Dissect the tissues down to the peroneal tendon sheath. Incise the sheath and identify the peroneus longus and brevis tendons. Split the peroneal brevis tendon with fiber wire. Cut the anterior one-third to one-half of the brevis tendon (split portion) proximally. This will be available for the ligament replacement graft. Proceed to make a periosteal incision over the anterior aspect of the distal fibula at the level of the ankle joint, creating a periosteal flap. This will be another form of fixation at the end of the procedure prior to securing the tendon to the bone during closing.
Using a 4.5 mm drill, create an osseous tunnel in the mid-portion of the distal fibula, aiming from proximal anterior to posterior inferior of the fibula. It is imperative that this drill is centrally located in order to prevent stress on the cortices of the fibula.

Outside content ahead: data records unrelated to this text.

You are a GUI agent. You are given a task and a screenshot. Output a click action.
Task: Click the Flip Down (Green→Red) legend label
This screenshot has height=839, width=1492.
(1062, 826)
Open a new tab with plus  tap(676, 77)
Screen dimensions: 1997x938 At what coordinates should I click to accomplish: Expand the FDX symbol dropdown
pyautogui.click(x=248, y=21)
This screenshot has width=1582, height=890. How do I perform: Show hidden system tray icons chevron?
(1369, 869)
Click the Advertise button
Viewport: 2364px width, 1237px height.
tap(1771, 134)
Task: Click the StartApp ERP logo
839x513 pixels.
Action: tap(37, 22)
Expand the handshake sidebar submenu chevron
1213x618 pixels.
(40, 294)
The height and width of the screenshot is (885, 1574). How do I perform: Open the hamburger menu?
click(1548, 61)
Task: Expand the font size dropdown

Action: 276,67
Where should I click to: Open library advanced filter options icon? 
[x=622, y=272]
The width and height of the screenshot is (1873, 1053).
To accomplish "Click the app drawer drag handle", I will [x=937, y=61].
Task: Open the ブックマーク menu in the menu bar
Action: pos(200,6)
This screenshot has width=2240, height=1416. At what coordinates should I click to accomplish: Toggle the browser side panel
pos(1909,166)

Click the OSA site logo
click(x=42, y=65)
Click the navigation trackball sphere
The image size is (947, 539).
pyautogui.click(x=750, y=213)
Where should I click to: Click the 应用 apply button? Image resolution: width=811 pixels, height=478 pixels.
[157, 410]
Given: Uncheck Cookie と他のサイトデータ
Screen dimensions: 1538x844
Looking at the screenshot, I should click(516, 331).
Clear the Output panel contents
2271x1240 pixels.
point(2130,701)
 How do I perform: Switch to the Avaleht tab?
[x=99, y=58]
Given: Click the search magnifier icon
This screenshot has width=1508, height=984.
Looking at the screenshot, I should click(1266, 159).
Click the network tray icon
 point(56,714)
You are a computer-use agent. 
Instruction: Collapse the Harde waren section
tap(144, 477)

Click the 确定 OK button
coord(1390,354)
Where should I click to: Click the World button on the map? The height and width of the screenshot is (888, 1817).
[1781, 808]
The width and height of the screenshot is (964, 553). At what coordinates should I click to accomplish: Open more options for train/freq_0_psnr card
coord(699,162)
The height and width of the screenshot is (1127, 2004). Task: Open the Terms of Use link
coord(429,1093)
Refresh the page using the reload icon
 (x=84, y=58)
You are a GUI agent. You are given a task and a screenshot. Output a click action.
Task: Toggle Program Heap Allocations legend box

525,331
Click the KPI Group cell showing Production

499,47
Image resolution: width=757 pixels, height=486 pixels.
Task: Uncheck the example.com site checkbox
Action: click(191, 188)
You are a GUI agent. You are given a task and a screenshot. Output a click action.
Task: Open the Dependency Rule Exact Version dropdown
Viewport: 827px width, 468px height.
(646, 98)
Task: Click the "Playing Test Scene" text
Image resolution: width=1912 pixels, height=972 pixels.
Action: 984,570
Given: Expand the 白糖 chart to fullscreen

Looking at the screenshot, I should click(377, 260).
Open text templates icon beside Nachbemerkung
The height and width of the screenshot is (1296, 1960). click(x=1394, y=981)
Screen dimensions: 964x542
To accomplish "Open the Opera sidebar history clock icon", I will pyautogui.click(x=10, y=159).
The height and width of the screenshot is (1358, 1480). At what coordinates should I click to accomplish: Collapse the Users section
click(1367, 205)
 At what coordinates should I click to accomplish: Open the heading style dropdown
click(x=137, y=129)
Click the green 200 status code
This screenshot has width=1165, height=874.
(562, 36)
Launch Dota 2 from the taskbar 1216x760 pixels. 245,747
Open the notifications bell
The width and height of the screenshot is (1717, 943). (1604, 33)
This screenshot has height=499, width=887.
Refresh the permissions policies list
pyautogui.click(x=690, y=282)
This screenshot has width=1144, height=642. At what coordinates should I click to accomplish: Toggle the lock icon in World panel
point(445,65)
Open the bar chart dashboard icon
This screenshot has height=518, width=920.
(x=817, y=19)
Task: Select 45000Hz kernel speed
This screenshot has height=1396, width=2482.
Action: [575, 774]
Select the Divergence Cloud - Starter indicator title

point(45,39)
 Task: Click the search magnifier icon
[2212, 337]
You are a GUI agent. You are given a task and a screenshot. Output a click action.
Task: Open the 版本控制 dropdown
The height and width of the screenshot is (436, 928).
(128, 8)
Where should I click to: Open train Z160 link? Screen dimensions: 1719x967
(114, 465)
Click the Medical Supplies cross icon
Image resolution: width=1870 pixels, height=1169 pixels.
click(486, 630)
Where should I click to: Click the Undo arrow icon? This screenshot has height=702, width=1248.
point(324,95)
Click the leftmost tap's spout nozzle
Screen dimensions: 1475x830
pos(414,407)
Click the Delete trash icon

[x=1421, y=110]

Proceed to apply a whipstitch to the free end of the brevis tendon. Pass the tendon in an anterior to posterior direction through the fibula. Make a small incision through the soft tissues superior to the calcaneus. Introduce a guide wire through the central dorsal aspect of the calcaneus and create a channel from a dorsal to plantar direction in the mid-portion of the calcaneus. Confirm the central placement of the guide wire through the calcaneus under fluoroscopy with a lateral and a calcaneal axial view.
Then use a cannulated drill to drill over the guide wire to the expected length of the interference screw. Place the tendon graft end along with the whipstitch over the remaining peroneal brevis and peroneal longus tendon. Then insert the whipstitch into the guide wire and pull the guide wire from the plantar aspect of the foot, leaving the fiber wire to exit the plantar soft tissues of the calcaneus.
At this time, place the ankle into a neutral position at 90 degrees to the leg and insert the peroneal brevis tendon graft into the osseous calcaneal tunnel. Proceed to insert a smaller guide wire from the superior calcaneus into the osseous tunnel and exiting the plantar skin along with the fiber wire.
At this time, the surgical assistant is holding the ankle at a neutral position 90 degrees to the leg and is pulling the fiber wire firmly to the desired physiologic tension. Once you confirm the position and are happy with the tension, insert a cannulated interference screw from a superior to inferior direction in the mid-body of the calcaneus. While inserting the absorbable screw into the calcaneus, one should appreciate a positive “squeak sign,” which indicates good bone and tendon purchase.